■ Set tasks
1 - Could you rewrite the RBLN configuration reference from "API Reference¶" to "the rbln_config.json file.", using "derived" in place of "inferred"?
2 - Can you write the next part of the RBLN configuration reference, picking up right after its final line?

■ Document passage
----
Common¶

Key Classes¶

RBLNModel: The main model class for running HuggingFace PreTrained models on RBLN NPU
RBLNModelConfig: Configuration class specifically for HuggingFace PreTrained models

API Reference¶

Classes¶

`RBLNAutoConfig` ¶

Functions¶

`load(path, passed_rbln_config=None, kwargs={}, return_unused_kwargs=False)` `staticmethod` ¶

Load RBLNModelConfig from a path. Class name is automatically inferred from the rbln_config.json file.

Parameters:

Name	Type	Description	Default
`path`	`str`	Path to the RBLNModelConfig.	required
`passed_rbln_config`	`Optional[RBLNModelConfig]`	RBLNModelConfig to be passed runtime options.	`None`
`kwargs`	`Optional[Dict[str, Any]]`	Additional keyword arguments for runtime options.	`{}`
`return_unused_kwargs`	`bool`	Whether to return unused keyword arguments.	`False`

Returns:

Name	Type	Description
`RBLNModelConfig`	`RBLNModelConfig`	The loaded RBLNModelConfig.

`RBLNModelConfig` ¶

Base configuration class for RBLN models that handles compilation settings, runtime options, and submodules.

This class provides functionality for:

Managing compilation configurations for RBLN devices
Configuring runtime behavior such as device placement
Handling nested configuration objects for complex model architectures
Serializing and deserializing configurations

Examples:

Using with RBLNModel.from_pretrained():

from optimum.rbln import RBLNResNetForImageClassification

# Method 1: Using rbln_ prefixed arguments (recommended for simple cases)
model = RBLNResNetForImageClassification.from_pretrained(
    "model_id",
    export=True,  # Compile the model
    rbln_image_size=224,
    rbln_batch_size=16,
    rbln_create_runtimes=True,
    rbln_device=0
)

# Method 2: Using a config dictionary
rbln_config_dict = {
    "image_size": 224,
    "batch_size": 16,
    "create_runtimes": True
}
model = RBLNResNetForImageClassification.from_pretrained(
    "model_id",
    export=True,
    rbln_config=rbln_config_dict
)

# Method 3: Using a RBLNModelConfig instance
from optimum.rbln import RBLNResNetForImageClassificationConfig

config = RBLNResNetForImageClassificationConfig(
    image_size=224,
    batch_size=16,
    create_runtimes=True
)

model = RBLNResNetForImageClassification.from_pretrained(
    "model_id",
    export=True,
    rbln_config=config
)

# Method 4: Combining a config object with override parameters
# (rbln_ prefixed parameters take precedence over rbln_config values)
model = RBLNResNetForImageClassification.from_pretrained(
    "model_id",
    export=True,
    rbln_config=config,
    rbln_image_size=320,  # This overrides the value in config
    rbln_device=1         # This sets a new value
)

Save and load configuration:

# Save to disk
config.save("/path/to/model")
----
Element and text location data:
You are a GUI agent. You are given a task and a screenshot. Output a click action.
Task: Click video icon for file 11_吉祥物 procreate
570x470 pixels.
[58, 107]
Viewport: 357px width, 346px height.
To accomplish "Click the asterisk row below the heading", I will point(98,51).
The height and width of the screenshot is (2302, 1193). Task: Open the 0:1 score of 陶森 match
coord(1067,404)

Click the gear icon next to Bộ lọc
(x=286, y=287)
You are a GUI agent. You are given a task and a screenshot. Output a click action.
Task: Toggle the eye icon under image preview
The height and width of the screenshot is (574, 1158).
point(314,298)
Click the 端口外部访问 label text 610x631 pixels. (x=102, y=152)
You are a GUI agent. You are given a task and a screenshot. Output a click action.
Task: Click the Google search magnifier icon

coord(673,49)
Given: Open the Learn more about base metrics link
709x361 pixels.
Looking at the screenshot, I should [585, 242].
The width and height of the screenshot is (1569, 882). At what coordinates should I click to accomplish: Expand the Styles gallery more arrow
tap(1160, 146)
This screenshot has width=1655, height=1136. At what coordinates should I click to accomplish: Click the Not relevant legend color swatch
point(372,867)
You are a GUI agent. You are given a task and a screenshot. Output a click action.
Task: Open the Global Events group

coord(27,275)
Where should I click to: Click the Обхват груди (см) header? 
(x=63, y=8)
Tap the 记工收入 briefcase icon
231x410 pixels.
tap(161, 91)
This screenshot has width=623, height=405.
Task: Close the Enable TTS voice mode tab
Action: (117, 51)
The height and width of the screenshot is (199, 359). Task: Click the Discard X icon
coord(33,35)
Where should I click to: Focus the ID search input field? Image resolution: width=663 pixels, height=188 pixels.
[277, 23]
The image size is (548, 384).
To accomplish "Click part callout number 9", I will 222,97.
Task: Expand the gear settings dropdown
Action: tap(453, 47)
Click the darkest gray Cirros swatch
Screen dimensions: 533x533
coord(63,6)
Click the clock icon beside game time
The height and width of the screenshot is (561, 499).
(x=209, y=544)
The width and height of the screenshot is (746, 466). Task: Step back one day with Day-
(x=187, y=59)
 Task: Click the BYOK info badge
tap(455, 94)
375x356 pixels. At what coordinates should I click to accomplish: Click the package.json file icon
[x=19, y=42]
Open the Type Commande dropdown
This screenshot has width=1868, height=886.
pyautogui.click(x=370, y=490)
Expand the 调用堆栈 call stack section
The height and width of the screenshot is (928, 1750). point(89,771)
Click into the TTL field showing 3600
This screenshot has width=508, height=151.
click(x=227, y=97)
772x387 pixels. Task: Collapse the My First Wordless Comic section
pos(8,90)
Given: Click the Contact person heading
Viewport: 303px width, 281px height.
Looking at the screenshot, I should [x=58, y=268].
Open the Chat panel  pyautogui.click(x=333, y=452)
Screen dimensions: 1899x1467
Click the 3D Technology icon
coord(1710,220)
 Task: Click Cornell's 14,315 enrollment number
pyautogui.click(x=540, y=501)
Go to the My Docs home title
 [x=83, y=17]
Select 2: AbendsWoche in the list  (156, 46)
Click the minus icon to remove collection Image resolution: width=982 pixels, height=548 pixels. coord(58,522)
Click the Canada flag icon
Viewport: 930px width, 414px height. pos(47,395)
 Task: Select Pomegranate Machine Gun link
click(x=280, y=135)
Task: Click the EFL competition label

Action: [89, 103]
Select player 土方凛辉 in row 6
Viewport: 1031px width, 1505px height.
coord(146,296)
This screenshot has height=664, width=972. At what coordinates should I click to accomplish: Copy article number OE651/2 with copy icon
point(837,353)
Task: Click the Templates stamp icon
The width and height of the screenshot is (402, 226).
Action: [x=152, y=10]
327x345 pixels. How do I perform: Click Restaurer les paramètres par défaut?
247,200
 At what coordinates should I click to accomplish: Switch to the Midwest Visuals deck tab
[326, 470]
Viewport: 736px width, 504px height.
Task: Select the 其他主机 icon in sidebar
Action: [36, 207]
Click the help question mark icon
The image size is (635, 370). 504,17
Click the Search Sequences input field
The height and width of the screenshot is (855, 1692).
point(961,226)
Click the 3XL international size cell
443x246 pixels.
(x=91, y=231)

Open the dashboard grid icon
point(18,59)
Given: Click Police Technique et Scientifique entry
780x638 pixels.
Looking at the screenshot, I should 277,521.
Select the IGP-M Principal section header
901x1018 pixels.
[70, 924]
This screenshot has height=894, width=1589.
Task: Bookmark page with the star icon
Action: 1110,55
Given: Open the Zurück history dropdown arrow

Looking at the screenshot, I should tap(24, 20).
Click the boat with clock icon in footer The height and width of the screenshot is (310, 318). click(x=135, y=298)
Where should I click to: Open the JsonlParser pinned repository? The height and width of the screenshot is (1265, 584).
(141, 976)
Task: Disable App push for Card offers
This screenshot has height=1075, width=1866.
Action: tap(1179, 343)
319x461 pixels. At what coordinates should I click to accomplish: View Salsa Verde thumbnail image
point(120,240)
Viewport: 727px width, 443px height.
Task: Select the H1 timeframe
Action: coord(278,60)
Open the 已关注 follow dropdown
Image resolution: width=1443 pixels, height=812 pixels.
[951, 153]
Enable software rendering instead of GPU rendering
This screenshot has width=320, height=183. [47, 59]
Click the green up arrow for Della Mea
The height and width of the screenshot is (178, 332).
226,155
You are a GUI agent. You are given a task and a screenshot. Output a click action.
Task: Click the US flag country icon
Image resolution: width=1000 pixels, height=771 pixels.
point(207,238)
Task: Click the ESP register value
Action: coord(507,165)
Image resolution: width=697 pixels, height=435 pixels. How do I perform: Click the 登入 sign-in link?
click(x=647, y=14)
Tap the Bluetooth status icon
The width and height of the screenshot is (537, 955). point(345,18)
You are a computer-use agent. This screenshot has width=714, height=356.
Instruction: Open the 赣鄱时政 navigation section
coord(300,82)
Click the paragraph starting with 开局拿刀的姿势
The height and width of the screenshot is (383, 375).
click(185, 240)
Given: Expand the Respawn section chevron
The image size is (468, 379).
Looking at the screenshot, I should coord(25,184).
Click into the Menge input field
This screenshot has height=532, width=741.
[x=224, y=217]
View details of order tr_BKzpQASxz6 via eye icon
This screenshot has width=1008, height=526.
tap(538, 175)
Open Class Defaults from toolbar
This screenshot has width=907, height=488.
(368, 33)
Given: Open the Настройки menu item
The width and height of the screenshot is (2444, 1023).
----
■ Task-by-task outputs
1 -
API Reference¶

Classes¶

`RBLNAutoConfig` ¶

Functions¶

`load(path, passed_rbln_config=None, kwargs={}, return_unused_kwargs=False)` `staticmethod` ¶

Load RBLNModelConfig from a path. Class name is automatically derived from the rbln_config.json file.

2 -
# Using AutoConfig
loaded_config = RBLNAutoConfig.load("/path/to/model")

Converting between configuration formats:

# Converting a dictionary to a config instance
config_dict = {
    "image_size": 224,
    "batch_size": 8,
    "create_runtimes": True
}
config = RBLNResNetForImageClassificationConfig(**config_dict)

Configuration for language models:

from optimum.rbln import RBLNLlamaForCausalLMConfig, RBLNCompileConfig

# Configure a LLaMA for RBLN
config = RBLNLlamaForCausalLMConfig(
    max_seq_len=4096,
    device=[0, 1, 2, 3],
    tensor_parallel_size=4  # For multi-NPU parallel inference
)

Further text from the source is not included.